"Then," Abbott stammered, "Mrs. Gregory is…"
"Yap; is with a question mark. But there's one thing she isn't; she isn't the legal wife of this pirate what's always a-preying upon the consciences of folks that thinks they're worse than him."
"As for Mr. Gregory," Abbott began sternly—
Robert pursued the name with a vigorous expletive, and growled, "One thing Mr. Gregory has done for me, he's opened the flood-gates that have been so long dammed—yes, I say dammed—I say—"
"Bob," Abbott exclaimed, "don't you understand Fran's object in keeping the secret? It's on account of Mrs. Gregory. If she finds it out—that she's not legally married—don't you see? Of course it would be to Fran's interests—bless her heart! What a—what a Nonpareil!"
"'Tain't natural," returned Clinton, "for any girl to consult the interests of the woman that's supplanted her mother. No, Fran's afraid to have it told for fear she'd be injured by your cut-glass paragon, your religion-stuffed pillow that calls itself a man."

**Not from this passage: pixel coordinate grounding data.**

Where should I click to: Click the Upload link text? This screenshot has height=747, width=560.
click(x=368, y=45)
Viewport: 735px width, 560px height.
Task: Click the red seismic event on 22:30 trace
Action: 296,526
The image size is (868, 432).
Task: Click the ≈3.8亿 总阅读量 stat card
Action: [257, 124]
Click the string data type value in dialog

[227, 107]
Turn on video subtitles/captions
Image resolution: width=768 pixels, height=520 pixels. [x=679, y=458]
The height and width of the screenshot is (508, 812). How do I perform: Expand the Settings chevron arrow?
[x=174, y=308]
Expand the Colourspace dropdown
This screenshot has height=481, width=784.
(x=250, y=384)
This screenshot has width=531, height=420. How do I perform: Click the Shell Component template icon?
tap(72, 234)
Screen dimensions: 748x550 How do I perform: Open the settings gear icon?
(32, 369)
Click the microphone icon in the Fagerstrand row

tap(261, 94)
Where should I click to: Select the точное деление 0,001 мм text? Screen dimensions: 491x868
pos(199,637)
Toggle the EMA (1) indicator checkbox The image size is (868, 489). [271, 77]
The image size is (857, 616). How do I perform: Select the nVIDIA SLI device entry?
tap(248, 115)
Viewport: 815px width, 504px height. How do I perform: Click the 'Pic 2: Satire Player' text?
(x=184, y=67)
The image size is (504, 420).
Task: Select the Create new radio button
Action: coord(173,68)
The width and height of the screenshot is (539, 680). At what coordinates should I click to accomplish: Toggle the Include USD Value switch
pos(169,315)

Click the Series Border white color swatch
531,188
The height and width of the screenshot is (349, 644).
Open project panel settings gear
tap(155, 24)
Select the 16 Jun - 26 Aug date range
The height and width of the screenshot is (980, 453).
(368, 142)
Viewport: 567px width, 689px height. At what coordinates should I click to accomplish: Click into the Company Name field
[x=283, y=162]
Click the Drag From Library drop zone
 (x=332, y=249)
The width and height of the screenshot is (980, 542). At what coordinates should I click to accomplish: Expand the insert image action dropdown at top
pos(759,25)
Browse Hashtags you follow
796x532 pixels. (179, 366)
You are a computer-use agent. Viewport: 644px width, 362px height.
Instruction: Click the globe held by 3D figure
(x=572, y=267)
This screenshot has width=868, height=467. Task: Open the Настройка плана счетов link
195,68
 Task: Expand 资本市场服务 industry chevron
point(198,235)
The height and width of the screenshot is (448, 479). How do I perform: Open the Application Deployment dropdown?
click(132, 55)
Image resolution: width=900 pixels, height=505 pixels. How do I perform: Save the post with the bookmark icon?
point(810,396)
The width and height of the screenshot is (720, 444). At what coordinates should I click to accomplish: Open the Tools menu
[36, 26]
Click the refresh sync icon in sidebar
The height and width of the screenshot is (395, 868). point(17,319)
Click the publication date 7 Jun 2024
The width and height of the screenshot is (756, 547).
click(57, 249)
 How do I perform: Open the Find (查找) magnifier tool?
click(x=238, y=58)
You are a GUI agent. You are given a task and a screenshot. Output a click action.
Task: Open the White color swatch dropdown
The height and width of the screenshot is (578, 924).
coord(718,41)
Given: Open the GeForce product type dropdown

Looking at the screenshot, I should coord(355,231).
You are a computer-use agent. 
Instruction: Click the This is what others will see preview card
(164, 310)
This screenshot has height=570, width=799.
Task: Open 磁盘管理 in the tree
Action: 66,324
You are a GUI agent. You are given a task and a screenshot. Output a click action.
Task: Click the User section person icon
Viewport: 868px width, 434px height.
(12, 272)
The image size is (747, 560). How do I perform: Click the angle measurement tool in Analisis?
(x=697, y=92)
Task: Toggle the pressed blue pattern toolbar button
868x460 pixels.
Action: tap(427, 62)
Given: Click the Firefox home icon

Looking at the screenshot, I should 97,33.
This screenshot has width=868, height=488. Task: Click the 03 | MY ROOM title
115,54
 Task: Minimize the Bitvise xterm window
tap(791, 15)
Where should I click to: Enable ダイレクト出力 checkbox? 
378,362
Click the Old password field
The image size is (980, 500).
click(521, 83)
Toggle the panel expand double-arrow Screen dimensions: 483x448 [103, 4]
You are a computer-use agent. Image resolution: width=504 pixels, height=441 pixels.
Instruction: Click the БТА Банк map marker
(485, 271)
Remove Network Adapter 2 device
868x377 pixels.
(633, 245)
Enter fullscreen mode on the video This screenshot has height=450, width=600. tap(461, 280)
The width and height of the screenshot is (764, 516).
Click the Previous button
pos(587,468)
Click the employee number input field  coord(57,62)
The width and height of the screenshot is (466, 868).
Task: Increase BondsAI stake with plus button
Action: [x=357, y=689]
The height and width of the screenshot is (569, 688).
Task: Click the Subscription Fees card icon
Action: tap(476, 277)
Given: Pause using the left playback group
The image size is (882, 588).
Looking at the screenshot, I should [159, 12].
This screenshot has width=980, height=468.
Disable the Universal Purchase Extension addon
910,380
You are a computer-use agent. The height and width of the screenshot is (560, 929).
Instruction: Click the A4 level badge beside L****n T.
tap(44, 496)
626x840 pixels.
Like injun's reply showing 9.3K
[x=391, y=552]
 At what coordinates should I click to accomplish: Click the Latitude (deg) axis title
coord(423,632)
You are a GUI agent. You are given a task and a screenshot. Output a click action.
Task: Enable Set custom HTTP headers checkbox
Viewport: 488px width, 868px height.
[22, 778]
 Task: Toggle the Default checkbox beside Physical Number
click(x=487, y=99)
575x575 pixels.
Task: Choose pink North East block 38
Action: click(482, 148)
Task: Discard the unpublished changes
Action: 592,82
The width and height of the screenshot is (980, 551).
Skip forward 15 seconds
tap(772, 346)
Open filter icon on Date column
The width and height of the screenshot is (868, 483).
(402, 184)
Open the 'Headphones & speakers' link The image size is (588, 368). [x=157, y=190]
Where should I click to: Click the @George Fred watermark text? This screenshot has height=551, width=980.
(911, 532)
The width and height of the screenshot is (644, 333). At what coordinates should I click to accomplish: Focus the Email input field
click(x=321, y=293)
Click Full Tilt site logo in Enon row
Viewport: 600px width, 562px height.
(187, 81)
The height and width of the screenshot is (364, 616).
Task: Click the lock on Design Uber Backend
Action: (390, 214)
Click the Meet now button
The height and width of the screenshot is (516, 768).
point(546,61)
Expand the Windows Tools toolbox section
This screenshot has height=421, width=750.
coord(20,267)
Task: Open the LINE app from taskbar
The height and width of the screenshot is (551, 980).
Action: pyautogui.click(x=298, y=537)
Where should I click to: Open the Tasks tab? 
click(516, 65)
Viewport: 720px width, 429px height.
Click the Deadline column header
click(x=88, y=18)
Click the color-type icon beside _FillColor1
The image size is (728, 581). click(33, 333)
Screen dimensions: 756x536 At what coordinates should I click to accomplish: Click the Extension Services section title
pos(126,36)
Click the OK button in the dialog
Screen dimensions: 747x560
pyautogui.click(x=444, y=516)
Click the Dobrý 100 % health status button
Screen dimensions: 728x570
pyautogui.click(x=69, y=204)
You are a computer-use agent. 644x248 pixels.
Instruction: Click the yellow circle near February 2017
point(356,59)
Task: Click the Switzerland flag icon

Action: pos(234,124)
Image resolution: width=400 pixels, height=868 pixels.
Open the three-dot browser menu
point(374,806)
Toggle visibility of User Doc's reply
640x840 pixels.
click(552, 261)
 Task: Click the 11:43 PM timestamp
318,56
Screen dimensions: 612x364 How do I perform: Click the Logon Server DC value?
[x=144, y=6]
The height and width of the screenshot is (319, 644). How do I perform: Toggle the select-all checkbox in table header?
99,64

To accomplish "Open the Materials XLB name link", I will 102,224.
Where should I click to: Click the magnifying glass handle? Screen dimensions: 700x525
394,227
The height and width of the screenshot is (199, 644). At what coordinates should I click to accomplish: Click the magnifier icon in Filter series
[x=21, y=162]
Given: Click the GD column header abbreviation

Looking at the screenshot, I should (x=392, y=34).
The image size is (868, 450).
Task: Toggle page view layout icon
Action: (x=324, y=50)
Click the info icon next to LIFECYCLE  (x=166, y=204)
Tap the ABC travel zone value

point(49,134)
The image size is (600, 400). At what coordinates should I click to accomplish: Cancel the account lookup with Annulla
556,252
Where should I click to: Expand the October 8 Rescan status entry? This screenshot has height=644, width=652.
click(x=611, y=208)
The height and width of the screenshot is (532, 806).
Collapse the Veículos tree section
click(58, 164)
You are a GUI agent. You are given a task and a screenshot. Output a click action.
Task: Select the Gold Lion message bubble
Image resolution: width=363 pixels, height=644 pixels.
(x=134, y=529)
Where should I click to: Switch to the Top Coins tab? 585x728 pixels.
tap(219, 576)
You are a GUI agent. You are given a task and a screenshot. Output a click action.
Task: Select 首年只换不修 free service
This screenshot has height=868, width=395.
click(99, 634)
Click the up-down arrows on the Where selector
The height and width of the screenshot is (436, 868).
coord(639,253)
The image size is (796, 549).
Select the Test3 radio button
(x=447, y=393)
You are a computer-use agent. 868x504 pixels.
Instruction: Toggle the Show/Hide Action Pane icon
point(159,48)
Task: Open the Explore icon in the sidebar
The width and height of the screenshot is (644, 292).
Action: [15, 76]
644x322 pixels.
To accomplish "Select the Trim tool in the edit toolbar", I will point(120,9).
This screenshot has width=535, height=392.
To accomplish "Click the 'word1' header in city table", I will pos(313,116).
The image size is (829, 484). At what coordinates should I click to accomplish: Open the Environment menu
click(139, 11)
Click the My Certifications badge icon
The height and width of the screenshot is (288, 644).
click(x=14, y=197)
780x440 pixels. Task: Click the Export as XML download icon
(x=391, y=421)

"Fran afraid? That's a joke! I tell you, she's thinking only of Mrs.
Gregory."
"I'm sorry for Mrs. Gregory," Robert allowed, "but Grace Noir is more to me than any other woman on earth. You don't see the point. When I think of a girl like Grace Noir living under the same roof with that— that—"
"Mr. Gregory," Abbott supplied.
"—And she so pure, so high, so much above us….It makes me crazy. And all the time she's been breathing the same air, she's thought him a Moses in the Wilderness, and us nothing but the sticks. Think of her believing in that jelly pulp, that steel engraving in a Family Bible! No, I mean to open her eyes, and get her out of his spider's web."